C’est le début d’une courte, mais intense campagne de presse. Au terme du procès, le meurtrier sera condamné à mort et guillotiné le 19 août 1924.
Le crime : une boucherie
Lors du procès, dès le mois de mai suivant, un récit détaillé de « la boucherie de la rue Fondary » (c’était le titre de l’article) fut livré au public : « Mme Billard avait suscité une passion féroce dans le cœur d’une sorte de sauvage de Tizzi Ouzou, l’Algérien Khemili Mohamed Oulisman. Comme impitoyablement il était éconduit, ce fut le drame atroce. En novembre dernier, il se ruait dans la boutique et devant la résistance de la jeune femme, couteau à la main, tente de l’égorger. Traînée sur le trottoir, elle a l’oreille arrachée en se débattant, s’échappe un instant, mais est rejointe et culbutée. Et là, lui écrasant la poitrine sous ses genoux il lui tranche la gorge. Cela fait, son couteau ruisselant à la main, il se rue sur les passants terrorisés. Une sexagénaire est tuée, trois autres femmes grièvement blessées. Et il bondissait sur un groupe d’enfants, quand, comme une bête sauvage, des agents purent enfin l’abattre à coups de revolver ». « Abattre » ? Non. Il fut blessé et mis hors d’état de nuire.

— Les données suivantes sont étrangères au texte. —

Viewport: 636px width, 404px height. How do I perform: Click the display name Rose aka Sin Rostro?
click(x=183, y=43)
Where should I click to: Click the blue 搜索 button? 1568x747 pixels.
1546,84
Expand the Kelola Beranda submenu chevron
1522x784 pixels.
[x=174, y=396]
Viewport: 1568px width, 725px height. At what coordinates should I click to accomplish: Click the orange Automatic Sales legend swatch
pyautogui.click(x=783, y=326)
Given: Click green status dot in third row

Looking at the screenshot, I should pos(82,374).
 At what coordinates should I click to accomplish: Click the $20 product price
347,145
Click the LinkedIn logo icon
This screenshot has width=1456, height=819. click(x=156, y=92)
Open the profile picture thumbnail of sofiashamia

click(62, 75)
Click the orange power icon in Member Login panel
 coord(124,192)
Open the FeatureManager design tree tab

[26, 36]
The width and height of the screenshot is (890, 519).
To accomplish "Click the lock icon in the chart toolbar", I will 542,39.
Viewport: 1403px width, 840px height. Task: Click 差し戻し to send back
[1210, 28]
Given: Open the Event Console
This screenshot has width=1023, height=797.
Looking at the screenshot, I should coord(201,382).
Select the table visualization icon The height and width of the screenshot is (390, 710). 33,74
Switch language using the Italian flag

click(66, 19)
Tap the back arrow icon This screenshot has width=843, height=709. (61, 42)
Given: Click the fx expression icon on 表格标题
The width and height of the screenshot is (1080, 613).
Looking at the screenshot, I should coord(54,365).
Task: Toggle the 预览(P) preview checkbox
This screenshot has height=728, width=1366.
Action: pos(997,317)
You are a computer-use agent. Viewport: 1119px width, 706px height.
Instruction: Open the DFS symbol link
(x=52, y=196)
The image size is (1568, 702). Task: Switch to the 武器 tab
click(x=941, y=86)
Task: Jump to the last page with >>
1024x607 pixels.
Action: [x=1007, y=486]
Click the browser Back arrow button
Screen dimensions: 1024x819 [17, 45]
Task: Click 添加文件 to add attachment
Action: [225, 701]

Suivait un portrait assez effrayant : « Guéri aujourd’hui, il comparaît aux assises. Et c’est une hideuse et terrifiante figure. Si bas est le front que sa tignasse crépue rejoint presque les sourcils en broussailles. Le nez camard, la bouche sensuelle et puissante, les pommettes saillantes, les maxillaires énormes, tout dans le bronze de cette face aux yeux luisants donne un aspect de rare sauvagerie. Et quand il se dresse à la barre, énorme, sans gilet, son cou de taureau saillant de sa chemise largement évasée, coudes écartés et haussant les épaules du geste familier aux lutteurs, malgré soi on est tenté de reculer » (Le Gaulois, 21 mai 1924).
Une campagne d’affolement
Ce fut certes un crime atroce, mais comparable à bien d’autres, commis par des Français dits de souche. Ce sera pourtant le signal d’une campagne d’affolement généralisé. Dès le lendemain, 8 novembre, la presse titre en première page : « Un Algérien tue deux femmes et en blesse deux autres » (Le Figaro)… « Deux femmes tuées, deux blessées par un Arabe, rue Fondary » (Le Petit Parisien)… « Un Algérien poignarde une épicière qui repoussait ses avances, tue une passante et en blesse deux autres » (Le Matin). « Un Arabe en délire tue une honorable commerçante et une passante, puis blesse deux personnes » (Le Petit Journal).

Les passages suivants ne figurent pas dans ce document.